## begin Text excerpt
[LLVMdev] [PATCH] Select correct embedded libclang_rt on Darwin

Renato Golin renato.golin at linaro.org
Wed Dec 11 07:07:34 PST 2013


On 11 December 2013 14:52, Tim Northover <t.p.northover at gmail.com> wrote:
> The thing is, the main advantage of Triples is that they're largely
> GCC-compatible.

The triple is a lie. ;)

You can't be compatible with a standard that doesn't exist. You can
only copy the same apparent behaviour, including the bugs. But you
know that...


> Without that perspective, it's a mess: ELF/COFF/MachO,
> AAPCS/APCS, RTABI/GNUABI, Little/big-endian, even 32/64-bit on targets
> with both are all largely orthogonal, but we're lumbered with picking
> 3-4 names and running with it.

I'm trying to solve the problem with the same constraints, not
re-invent the wheel. My main problem in that bug is that, in
ARMISelLowering, AAPCS is being used as a rough approximation for
EABI, which is totally wrong. And the flag I added isTargetEABI()
## end Text excerpt
What to work on = Reproduce the entire mailing list message about selecting the correct embedded libclang_rt on Darwin verbatim, without omitting or altering any line.
## begin Data shown
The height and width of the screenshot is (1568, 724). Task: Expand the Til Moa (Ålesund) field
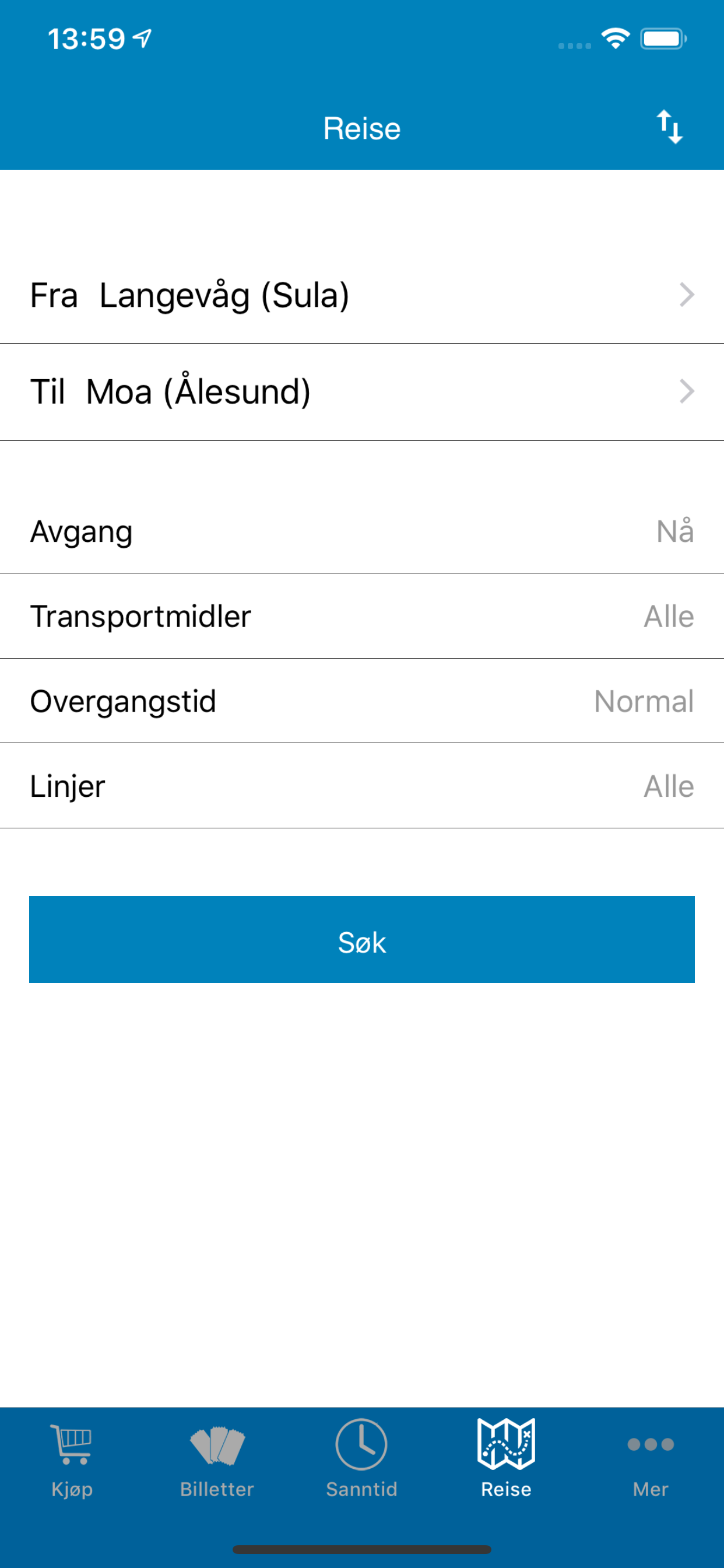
## end Data shown
Result of the exercise =
[LLVMdev] [PATCH] Select correct embedded libclang_rt on Darwin

Renato Golin renato.golin at linaro.org
Wed Dec 11 07:07:34 PST 2013


On 11 December 2013 14:52, Tim Northover <t.p.northover at gmail.com> wrote:
> The thing is, the main advantage of Triples is that they're largely
> GCC-compatible.

The triple is a lie. ;)

You can't be compatible with a standard that doesn't exist. You can
only copy the same apparent behaviour, including the bugs. But you
know that...


> Without that perspective, it's a mess: ELF/COFF/MachO,
> AAPCS/APCS, RTABI/GNUABI, Little/big-endian, even 32/64-bit on targets
> with both are all largely orthogonal, but we're lumbered with picking
> 3-4 names and running with it.

I'm trying to solve the problem with the same constraints, not
re-invent the wheel. My main problem in that bug is that, in
ARMISelLowering, AAPCS is being used as a rough approximation for
EABI, which is totally wrong. And the flag I added isTargetEABI()